PROVIDED PASSAGE →
- Opening Delimiter -

Acupuncture benefits patients with allergic asthma

Asthma is a major world health problem associated with significant morbidity and mortality. In China, herbal medicine and acupuncture have traditionally been utilised in the treatment of lung disease, including asthma.

A recent article published in The Journal of Alternative and Complementary Medicine (JACM) reveals that a large randomised controlled trial, involving patients with allergic asthma, found that an integrative medicine approach, in which acupuncture is added to routine care, demonstrated improvements in the quality of life and physical and mental health for those receiving acupuncture.

The study in Germany was part of a governmental assessment of the practice.

The aim of the study was to investigate the effectiveness of acupuncture in addition to routine care in patients with allergic asthma compared to treatment with routine care alone.

- Closing Delimiter -

RECORD EXTRACTS →
- Opening Delimiter -

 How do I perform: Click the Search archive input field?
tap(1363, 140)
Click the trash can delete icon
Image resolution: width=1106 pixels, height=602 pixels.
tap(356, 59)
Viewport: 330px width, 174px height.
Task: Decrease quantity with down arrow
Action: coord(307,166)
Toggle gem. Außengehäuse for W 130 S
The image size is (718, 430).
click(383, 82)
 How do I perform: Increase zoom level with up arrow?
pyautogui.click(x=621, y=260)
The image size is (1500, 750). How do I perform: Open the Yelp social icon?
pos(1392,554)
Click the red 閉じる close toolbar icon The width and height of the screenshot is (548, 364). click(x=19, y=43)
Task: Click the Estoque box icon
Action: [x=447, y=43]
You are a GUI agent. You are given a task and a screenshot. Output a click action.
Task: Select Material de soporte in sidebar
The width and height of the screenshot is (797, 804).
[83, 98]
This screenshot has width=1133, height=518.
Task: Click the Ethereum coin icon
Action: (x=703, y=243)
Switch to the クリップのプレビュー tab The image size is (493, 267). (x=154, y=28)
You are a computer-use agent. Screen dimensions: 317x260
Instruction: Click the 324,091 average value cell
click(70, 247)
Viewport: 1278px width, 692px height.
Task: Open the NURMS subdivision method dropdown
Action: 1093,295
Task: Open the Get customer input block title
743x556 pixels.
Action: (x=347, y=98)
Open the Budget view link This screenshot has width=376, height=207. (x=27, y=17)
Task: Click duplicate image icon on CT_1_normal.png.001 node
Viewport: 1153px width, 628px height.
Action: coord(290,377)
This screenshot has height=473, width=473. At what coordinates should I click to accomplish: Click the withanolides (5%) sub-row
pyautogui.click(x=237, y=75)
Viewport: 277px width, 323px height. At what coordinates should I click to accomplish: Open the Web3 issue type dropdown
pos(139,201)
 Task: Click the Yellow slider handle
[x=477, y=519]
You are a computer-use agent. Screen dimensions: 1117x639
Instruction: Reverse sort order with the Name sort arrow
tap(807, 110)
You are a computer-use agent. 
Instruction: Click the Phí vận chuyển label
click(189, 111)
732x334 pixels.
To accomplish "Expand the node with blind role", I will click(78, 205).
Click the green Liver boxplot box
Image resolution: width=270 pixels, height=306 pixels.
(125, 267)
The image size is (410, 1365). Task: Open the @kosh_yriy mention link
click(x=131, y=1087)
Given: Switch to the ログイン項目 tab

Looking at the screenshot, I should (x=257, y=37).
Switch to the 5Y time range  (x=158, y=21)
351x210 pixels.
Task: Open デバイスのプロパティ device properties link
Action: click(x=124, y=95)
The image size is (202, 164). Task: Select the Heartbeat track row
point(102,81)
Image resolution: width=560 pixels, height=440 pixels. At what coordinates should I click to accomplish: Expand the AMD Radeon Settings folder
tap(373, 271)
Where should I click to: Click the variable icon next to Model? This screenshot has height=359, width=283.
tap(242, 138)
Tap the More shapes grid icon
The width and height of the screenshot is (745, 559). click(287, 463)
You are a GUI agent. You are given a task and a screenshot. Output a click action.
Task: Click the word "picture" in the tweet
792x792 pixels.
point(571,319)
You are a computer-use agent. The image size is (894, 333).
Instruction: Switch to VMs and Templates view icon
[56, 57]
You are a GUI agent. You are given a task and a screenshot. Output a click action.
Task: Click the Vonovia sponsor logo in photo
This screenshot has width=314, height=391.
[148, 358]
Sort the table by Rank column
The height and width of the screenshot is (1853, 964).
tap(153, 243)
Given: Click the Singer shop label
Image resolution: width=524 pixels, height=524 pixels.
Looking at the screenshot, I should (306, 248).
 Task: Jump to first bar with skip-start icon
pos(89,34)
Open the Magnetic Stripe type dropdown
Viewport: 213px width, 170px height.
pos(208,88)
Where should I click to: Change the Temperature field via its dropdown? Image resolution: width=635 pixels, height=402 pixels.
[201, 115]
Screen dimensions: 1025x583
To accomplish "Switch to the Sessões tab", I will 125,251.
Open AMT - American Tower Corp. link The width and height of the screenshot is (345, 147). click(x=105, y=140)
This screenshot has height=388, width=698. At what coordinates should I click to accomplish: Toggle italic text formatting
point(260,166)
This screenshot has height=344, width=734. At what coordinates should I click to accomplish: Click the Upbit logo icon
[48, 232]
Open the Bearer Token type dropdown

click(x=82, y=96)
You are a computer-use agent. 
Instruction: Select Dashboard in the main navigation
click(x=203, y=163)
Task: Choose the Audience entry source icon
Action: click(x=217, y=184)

- Closing Delimiter -

CHECK YOUR UNDERSTANDING →
1 > Answer these from the acupuncture and asthma text:
(a) In which country have herbal medicine and acupuncture traditionally been used to treat lung disease?
(b) Which journal published the recent article on the trial?
(c) In which country was the study carried out?
2 > From the acupuncture and asthma text, copy word for word the part that opens with the words "Asthma is a" and closes with "those receiving acupuncture.".
The records are separate material from the acupuncture and asthma text.

OUTPUTS FOR THE TASKS →
1 >
(a) China
(b) The Journal of Alternative and Complementary Medicine (JACM)
(c) Germany

2 >
Asthma is a major world health problem associated with significant morbidity and mortality. In China, herbal medicine and acupuncture have traditionally been utilised in the treatment of lung disease, including asthma.

A recent article published in The Journal of Alternative and Complementary Medicine (JACM) reveals that a large randomised controlled trial, involving patients with allergic asthma, found that an integrative medicine approach, in which acupuncture is added to routine care, demonstrated improvements in the quality of life and physical and mental health for those receiving acupuncture.